Второй же вектор - как у Попова - это путь синтеза разных начал, умение пользоваться канонами, но нежелание раствориться в них, тем более в одном из них, эксперименты на стыке разных стилей и технических приёмов. В русской литературе 20 века, кажется, есть только два сходных примера: это полноценная поэзия и проза как по- русски, так и по-английски у Набокова, а позднее - поэзия и эссеистика Бродского. В музыке таких аналогий гораздо больше. Так, на базе европейской по происхождению музыки романтизма, Глинка заложил основу русской национальной школы классической музыки.

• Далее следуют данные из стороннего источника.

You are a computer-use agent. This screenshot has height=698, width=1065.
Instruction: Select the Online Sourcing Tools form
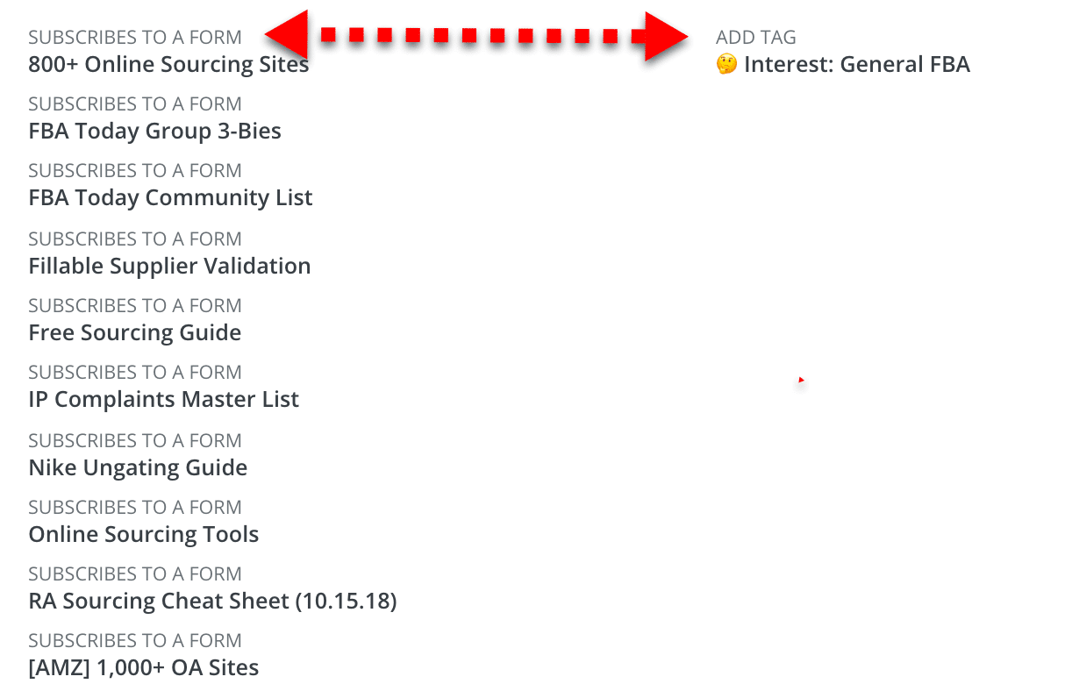[x=143, y=535]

Опорой и материалом служил фольклор России (равно как и, после поездки по Испании, фольклор этой страны). Из низовой песенки «Камаринская», как из зерна, поднялось древо русского симфонизма. В увертюре Глинки, по слову Чайковского, «заключена вся русская симфоническая музыка».
Отдельно стоит отметить, что эстетическая и даже мировоззренческая «картина мира» Попова, укоренённая в конкретных культурах и их религиозных проявлениях, всегда была над конфессиями - в исламе это суннизм и шиизм, а в христианстве православие и католичество. Один из важнейших факторов личного духовного пробуждения - это услышанное в юности, в дни Великой Отечественной войны пение под орган в польском костёле во время мессы. Однако, собственно католическим темам впоследствии художник посвятит сравнительно мало работ (одна из лучших среди них, холст «Готика Франции» 1995 г. (88 х 62), подарена им автору этих строк в 2004 г.).

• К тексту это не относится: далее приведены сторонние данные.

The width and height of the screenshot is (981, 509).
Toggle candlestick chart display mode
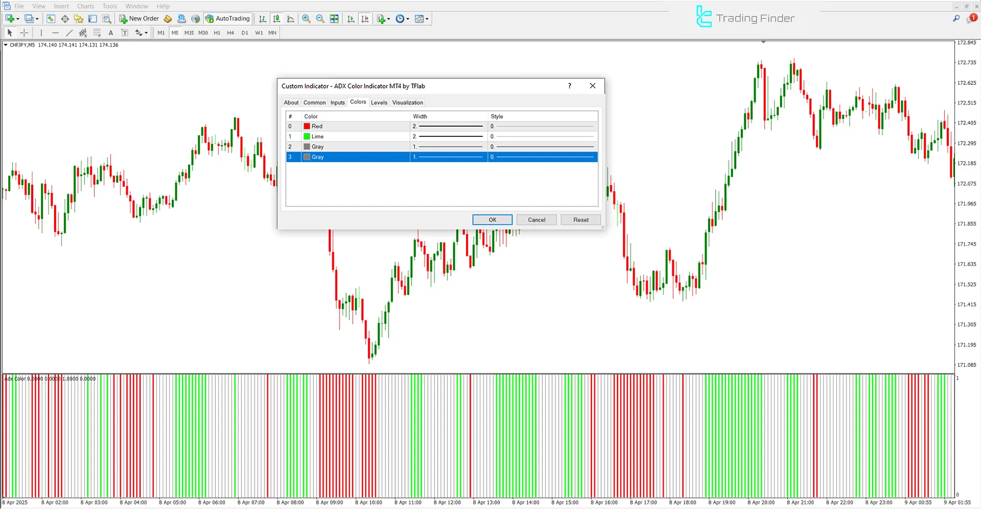point(276,19)
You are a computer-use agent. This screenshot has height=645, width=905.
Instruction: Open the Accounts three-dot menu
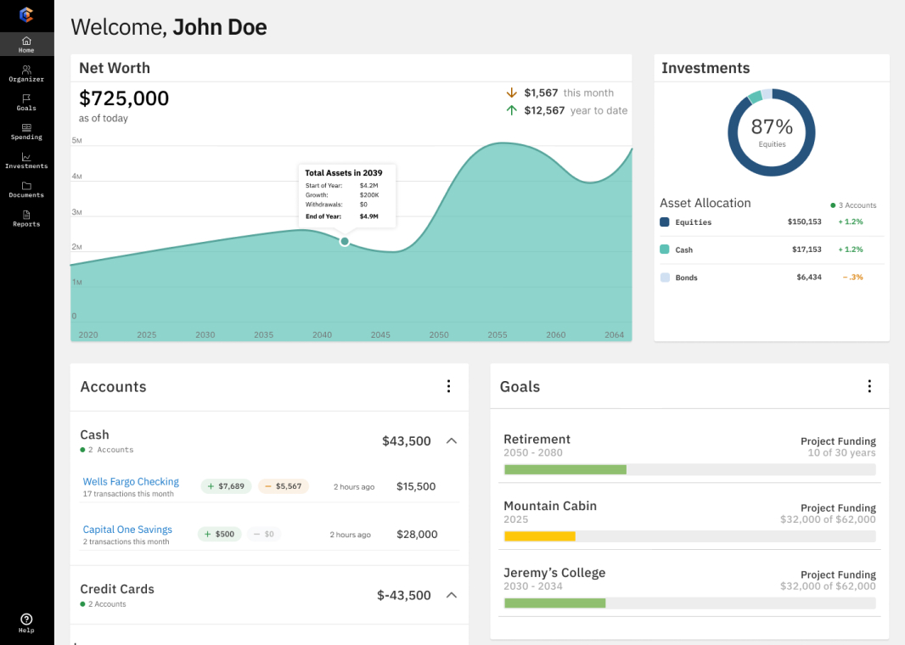point(449,386)
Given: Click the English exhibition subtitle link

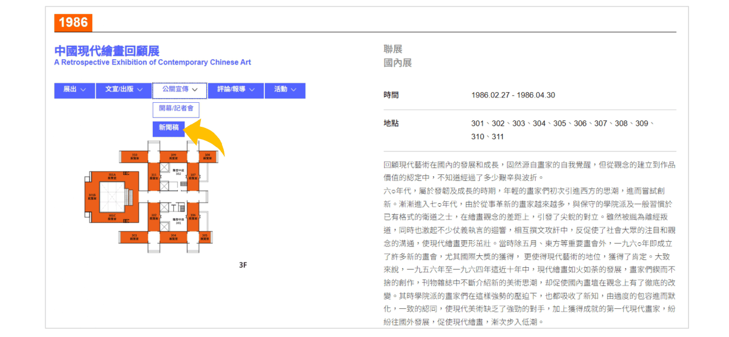Looking at the screenshot, I should [152, 62].
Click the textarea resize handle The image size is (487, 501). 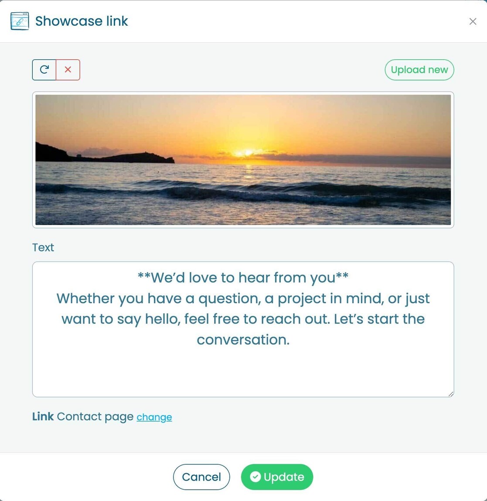[451, 394]
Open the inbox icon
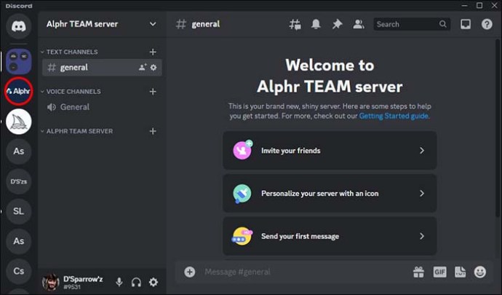This screenshot has width=502, height=295. (466, 24)
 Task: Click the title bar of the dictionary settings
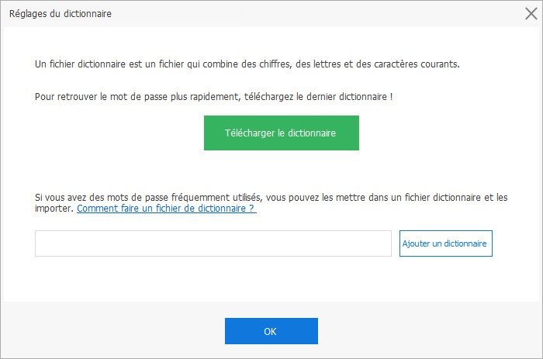pos(233,14)

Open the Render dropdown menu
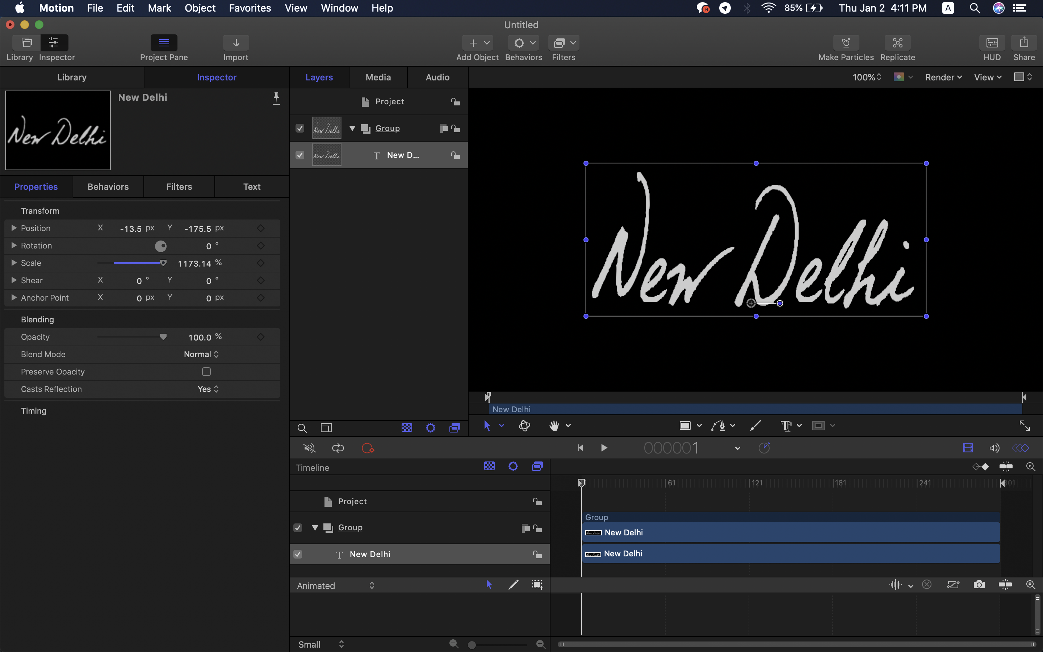[x=943, y=77]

Начало активной проработки духа, отражённого в национальной архитектуре, как бытовой, так и сакральной, храмовой, он начал с конца 1980-ых годов. И сразу задумал некий грандиозный цикл, даже «цикл циклов» универсального характера. Яркие впечатления от пребывания на Соловках породили серию «Соловки» 1991-93 гг., которая плавно перетекла в свободную от географических границ серию «Православные святыни» 1992-94 гг. Причём, в процессе работы родилось желание создать также серию работ об исламе - так появилась серия «Мусульманские святыни» 1993-97 гг. Эти серии были исполнены мастером, опытным в реалистической живописи, временами усиливавшим свои решения методами экспрессионизма, а иногда и плаката.

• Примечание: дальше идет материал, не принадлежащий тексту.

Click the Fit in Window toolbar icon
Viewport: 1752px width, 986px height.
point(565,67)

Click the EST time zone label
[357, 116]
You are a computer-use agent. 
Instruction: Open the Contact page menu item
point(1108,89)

Но, начав погружаться в мир православия, Попов почувствовал его глубинное родство с иными духовными традициями мира. И захотел идти дальше, шире: «Я поначалу задумал огромную серию под условным названием «Шедевры культовой архитектуры всех времён и народов». Решил объять необъятное. Все архитектурные шедевры основных конфессий мира должны были в этот проект войти. Я начал с памятников христианской архитектуры». Вектор был увиден просто бесконечный. Но самоирония скорректировала порыв: «решил объять необъятное». И начал.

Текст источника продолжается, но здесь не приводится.